W drugim secie znów to ZAKSA dominowała. Zaczęło się od spokojnej gry, punkt za punkt. Jednak od momentu, kiedy w polu serwisowym pojawił się Bartosz Bednorz zaczęło się dziać dużo dobrego. Polski siatkarz posłał trzy asy serwisowe. Nawet jeśli jakimś cudem goście odbierali piłki zagrywane przez Bednorza to nie potrafili ich skończyć. Mimo wszystko gospodarze też nie byli bezbłędni. Zdarzało posłać się Śliwce czy Smithowi atak na aut. To były jednak tylko sporadyczne sytuację, w porównaniu do ilości błędów, które w tym aspekcie popełniali przeciwnicy. Mimo trzy punktowej przewagi wypracowanej przez Bednorza ZAKSIE nie udało się jej utrzymać dłużej niż do połowy seta. Zespół Trentino Itas po skutecznych atakach Lavi, Kaziyskiego i punkcie bezpośrednio z zagrywki Riccardo Sbertoliego doprowadził do wyrównania 16:16, a chwilę potem wyszedł na prowadzenie 17:16, po autowym ataku Łukasza Kaczmarka. Wyglądało na to, że ta partia będzie wyrównana do samego końca, ale tak nie było, bo po stronie ZAKSY zaczęły się mnożyć błędy. Zagrywkę popsuł Norbert Huber, a później dwukrotnie piłkę w ataku na aut posłał Bartosz Bednorz. Trentino wyszło na trzy punkty przewagi i nie zamierzało łatwo tego oddać. Kędzierzynianie również się nie poddawali i naciskali na włoski zespół. Kto wie może ten nacisk mógłby się powieść gdyby mieli więcej czasu do zakończenia partii. Mimo odrodzenia w ataku przegrali 22:25, po celnym ataku Kaziyskiego.
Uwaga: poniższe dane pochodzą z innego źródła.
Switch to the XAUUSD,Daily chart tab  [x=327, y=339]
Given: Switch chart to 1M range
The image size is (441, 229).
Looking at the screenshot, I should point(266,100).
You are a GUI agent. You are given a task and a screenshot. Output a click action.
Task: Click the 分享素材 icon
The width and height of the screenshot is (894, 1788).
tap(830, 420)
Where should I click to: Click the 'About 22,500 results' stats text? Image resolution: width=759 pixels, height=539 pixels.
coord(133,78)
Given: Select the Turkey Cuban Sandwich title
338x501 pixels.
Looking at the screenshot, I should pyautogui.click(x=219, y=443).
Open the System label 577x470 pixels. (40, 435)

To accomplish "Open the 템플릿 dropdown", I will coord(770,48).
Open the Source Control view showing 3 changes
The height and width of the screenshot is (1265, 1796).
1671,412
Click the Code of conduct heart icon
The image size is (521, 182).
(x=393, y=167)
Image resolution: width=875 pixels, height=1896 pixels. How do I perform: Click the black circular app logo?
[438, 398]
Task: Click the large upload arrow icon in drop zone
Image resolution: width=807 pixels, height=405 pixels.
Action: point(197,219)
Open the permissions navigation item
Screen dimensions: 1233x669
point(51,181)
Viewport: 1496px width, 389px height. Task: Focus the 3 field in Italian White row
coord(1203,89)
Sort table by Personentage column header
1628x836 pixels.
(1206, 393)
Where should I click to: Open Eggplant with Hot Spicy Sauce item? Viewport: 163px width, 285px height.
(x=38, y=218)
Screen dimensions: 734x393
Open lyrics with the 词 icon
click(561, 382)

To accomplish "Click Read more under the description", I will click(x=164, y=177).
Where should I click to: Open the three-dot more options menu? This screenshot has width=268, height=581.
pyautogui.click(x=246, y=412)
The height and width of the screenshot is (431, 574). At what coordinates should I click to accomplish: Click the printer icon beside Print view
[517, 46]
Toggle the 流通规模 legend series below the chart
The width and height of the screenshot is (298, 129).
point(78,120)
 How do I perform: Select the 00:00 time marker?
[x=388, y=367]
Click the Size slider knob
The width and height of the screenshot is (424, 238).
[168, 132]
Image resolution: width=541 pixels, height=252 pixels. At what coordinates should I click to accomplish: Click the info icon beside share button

W trzecią partię lepiej weszli gospodarze. Do skutecznych ataków wrócił Bartosz Bednorz, dobrze prezentował się też Łukasz Kaczmarek w tym aspekcie. Goście jednak też nie zamierzali załamywać rąk. Obie ekipy szczególny problem miały na zagrywce, przez co popełniały wiele niewymuszonych błędów. Szybciej i więcej zaczęła punktować ZAKSA. Pomagał im w tym Matey Kaziysky, który nie kończył swoich ataków. Jako pierwsi na zagrywce natomiast odnaleźli się goście. Śrecko Lisinac zaczął posyłać bomby. Z jednej z nich bezpośrednio zdobył punkt, a z drugiej wyręczył go blokiem Marko Podrascanin. Tablica wyników pokazywała remis 11:11. Od tego momentu gra toczyła się się punkt za punkt. Znów w końcówce ze skutecznością miał problem Bednorz. Itas Trentino w końcowej fazie seta zaatakowało zagrywką. Tym razem zrobił to Riccardo Sbertoli, a później asem zakończył partię Donovan Dzavoronk (25:22).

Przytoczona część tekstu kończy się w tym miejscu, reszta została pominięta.